[First published 22 Feb 2016 in WRTI’s Arts Desk and reprinted by permission.]

This week it’s the 99th anniversary of an important first for the WRTI family. It happened in South Jersey, and the significance of it extends to this day.

OriginalDixielandJassBandStyles of music change slowly over time, but sometimes there are clear landmarks. In Camden, New Jersey on February 26th, 1917, for the very first time, a clarinet, cornet, trombone, piano, and drum set played a song into something called a recording machine. It helped if the sound was loud, and this group, The Original Dixieland Jass Band, was loud.

The sound traveled down a metal horn to a piece of glass, which vibrated a stylus, cutting a groove into a wax disc. That would serve as the master to stamp out records. Spinning at 78 revolutions per minute on the right machinery, it would play the song for you over and over again.

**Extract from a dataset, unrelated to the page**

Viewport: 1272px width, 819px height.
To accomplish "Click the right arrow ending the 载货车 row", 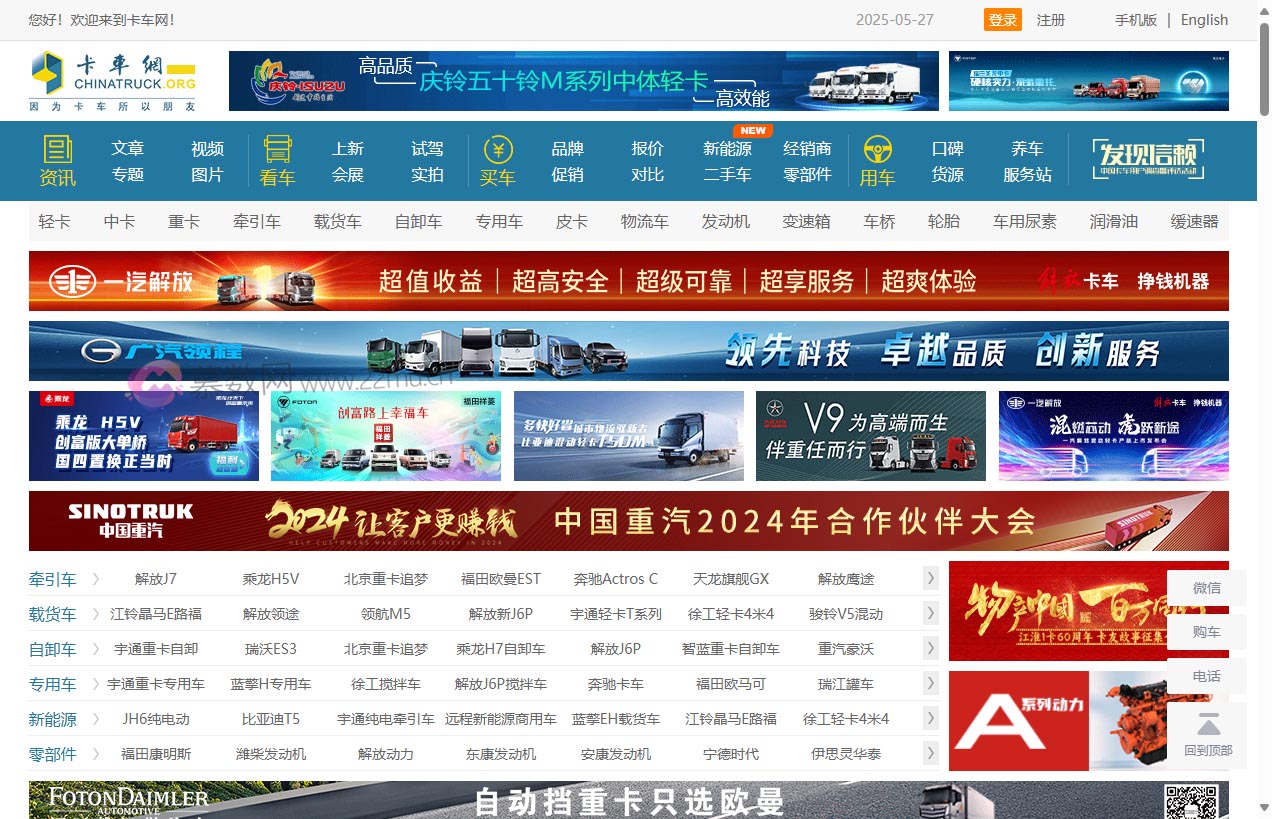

The process had been used for some years at this Victor Talking Machine Company in Camden, most famously with the opera singer Enrico Caruso, But the name of this song was “Livery Stable Blues,” and this was the first jazz recording, ever.

Jazz comes from spirituals, salon music, blues, and ragtime, and was changing even then. Every cornet player would soon switch to trumpet because of a young dynamo named Louis Armstrong. This Dixieland song, called “fox-trot” on the record, would soon fade away.

But recorded February 26th and released on March 7th, “Livery Stable Blues” is a landmark in jazz.